The operation of the HFSC tool is strictly synchronized with the USAC frame structure. HFSC data frames (GOS) are transmitted once per USAC frame. Which describes up to 8 track data values corresponding to 8 composite frames. In other words, there are 8 composite frames of sinusoidal track data per USAC frame, and each composite frame is 256 samples at the sampling rate of the USAC codec.
If the output of the core decoder is carried in the sample domain, a set of 2048 HFSC samples is passed into the output, where the data is mixed with the content produced by the USAC decoder at an appropriate scale.
If the output of the core decoder needs to be carried in the frequency domain, an additional QMF analysis is required. The QMF analysis introduces a delay of 384 samples, but it remains within the delay introduced by the eSBR decoder. Another option might be to synthesize the sinusoidal overtones directly into the QMF domain.
3. Bitstream syntax and canonical text
The necessary modifications to the standard text including descriptions of the bitstream syntax, semantics and decoding process can be found as difference text in appendix a of this document.
4. Coding delay
The maximum coding delay is related to HFSC _ MAX _ SEGMENT _ LENGTH, GOS _ LENGTH, sinusoidal analysis frame LENGTH, SINAN _ LENGTH 2048, and synthetic frame LENGTH H256. Sinusoidal analysis requires zero padding of 768 samples and an overlap of 1024 samples. The maximum coding delay of the generated HFSC tool is: (HFSC _ MAX _ SEGMENT _ LENGTH + GOS _ LENGTH-1) × H + SINAN _ LENGTH-H ═(32+8-1) × 256+ 2048-. No delay is added at the front end of the other core encoder tools.

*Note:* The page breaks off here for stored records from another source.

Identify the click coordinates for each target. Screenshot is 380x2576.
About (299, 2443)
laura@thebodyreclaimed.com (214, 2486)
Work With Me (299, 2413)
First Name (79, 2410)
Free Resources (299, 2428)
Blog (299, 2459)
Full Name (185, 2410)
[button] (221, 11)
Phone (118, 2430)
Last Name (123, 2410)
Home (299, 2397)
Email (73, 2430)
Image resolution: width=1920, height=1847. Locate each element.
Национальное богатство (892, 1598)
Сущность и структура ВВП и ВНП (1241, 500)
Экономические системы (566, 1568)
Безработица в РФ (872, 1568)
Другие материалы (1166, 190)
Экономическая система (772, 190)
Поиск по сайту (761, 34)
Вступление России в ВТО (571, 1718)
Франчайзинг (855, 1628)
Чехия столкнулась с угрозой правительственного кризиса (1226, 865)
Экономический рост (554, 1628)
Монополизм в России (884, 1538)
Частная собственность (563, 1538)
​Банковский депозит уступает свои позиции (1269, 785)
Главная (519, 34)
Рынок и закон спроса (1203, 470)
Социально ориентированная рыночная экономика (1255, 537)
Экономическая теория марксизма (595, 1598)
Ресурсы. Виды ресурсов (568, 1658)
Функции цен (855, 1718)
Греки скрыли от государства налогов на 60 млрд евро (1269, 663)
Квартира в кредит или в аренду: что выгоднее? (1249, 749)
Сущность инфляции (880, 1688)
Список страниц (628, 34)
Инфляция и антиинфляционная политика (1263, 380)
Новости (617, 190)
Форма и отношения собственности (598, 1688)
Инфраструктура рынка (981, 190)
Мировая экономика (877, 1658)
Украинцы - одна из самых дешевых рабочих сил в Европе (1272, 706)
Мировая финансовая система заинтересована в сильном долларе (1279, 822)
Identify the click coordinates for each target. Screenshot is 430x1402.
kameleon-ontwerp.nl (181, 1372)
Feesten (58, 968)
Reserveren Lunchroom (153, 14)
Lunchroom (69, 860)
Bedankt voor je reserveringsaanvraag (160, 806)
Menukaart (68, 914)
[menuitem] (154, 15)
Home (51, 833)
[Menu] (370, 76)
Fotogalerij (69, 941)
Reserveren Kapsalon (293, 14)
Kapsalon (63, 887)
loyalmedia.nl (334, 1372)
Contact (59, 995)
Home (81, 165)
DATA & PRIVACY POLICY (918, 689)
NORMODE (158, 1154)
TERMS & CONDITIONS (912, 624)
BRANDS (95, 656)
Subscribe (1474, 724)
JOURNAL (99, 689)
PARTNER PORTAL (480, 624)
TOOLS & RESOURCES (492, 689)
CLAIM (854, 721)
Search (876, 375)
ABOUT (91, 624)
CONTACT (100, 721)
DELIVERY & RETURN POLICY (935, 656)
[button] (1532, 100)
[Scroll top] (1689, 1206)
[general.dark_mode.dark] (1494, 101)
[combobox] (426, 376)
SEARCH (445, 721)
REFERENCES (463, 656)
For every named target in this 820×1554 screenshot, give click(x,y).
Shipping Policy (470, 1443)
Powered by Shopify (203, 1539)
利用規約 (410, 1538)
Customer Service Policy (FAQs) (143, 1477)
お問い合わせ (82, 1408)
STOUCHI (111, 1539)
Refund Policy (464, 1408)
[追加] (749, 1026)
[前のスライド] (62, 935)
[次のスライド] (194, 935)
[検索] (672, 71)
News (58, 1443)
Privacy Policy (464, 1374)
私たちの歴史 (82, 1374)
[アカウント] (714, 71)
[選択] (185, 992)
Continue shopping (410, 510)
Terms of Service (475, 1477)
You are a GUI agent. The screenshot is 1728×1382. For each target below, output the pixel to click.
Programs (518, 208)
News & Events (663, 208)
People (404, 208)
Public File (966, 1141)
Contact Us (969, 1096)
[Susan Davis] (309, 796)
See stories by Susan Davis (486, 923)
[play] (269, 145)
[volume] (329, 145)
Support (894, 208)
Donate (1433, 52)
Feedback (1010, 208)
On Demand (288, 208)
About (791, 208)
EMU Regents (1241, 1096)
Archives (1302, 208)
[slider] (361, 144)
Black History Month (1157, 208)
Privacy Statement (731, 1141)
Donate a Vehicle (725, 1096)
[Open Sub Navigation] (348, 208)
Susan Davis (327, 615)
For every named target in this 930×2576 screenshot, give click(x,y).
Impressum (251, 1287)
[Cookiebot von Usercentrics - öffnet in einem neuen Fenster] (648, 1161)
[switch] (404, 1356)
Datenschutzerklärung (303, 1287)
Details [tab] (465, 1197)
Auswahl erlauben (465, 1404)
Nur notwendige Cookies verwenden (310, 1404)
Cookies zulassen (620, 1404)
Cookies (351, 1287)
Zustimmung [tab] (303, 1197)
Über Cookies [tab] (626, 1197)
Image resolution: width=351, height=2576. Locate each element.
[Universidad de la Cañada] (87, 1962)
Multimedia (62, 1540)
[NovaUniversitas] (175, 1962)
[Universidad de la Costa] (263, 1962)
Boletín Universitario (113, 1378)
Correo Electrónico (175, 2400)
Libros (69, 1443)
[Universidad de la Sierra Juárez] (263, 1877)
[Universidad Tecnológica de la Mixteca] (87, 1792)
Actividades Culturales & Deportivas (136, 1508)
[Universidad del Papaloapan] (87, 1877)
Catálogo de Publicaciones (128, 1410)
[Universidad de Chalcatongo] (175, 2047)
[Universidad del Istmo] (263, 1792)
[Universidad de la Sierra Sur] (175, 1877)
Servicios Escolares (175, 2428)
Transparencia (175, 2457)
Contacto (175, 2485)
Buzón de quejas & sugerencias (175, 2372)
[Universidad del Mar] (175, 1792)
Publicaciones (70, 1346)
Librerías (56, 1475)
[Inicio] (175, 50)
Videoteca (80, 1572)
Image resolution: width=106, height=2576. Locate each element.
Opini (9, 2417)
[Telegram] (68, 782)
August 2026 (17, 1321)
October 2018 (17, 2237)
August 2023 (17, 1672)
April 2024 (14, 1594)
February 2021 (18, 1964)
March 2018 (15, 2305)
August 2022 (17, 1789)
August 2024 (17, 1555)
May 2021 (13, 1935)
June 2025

5. Stereo and multi-channel signal coding
For stereo and multi-channel signals, each channel is independently coded. The HFSC tool is optional and may only work for a portion of the audio channels. The HFSC payload is transmitted in USAC extension elements. As shown in fig. 4b below, it is suggested that additional information about the track panning may be sent to further save some bits. However, due to the low bit rate overhead introduced by HFSC, each channel can also be encoded independently, as shown in fig. 4 a.
Fig. 4a shows a diagram of independent encoding for each channel according to an embodiment of the invention.
FIG. 4b shows a diagram of sending additional information related to track panning, according to an embodiment of the invention.
6. Complexity and memory requirements
6.1. Complexity of calculation
The computational complexity of the proposed tool depends on the number of current transmission tracks, which is limited to 8 HFSC _ MAX _ TRJ in each HFSC frame. The main part of the computational complexity is related to the sinusoidal synthesis.
The time domain synthesis is assumed as follows:
● Taylor series expansion for calculating cos () and exp () functions
● 16 bit output resolution
The computational complexity of DCT-based segmented decoding is negligibly small compared to the synthesis. The HFSC tool produces on average 0.6 sinusoidal trajectories, so the total number of operations per sample is 18 x 0.6-10.8. Assuming an output sampling frequency of 44100Hz, the total number of MOPS for each active channel is 0.48. When 8 audio channels were enhanced using the HFSC tool, the MOPS total was 3.84.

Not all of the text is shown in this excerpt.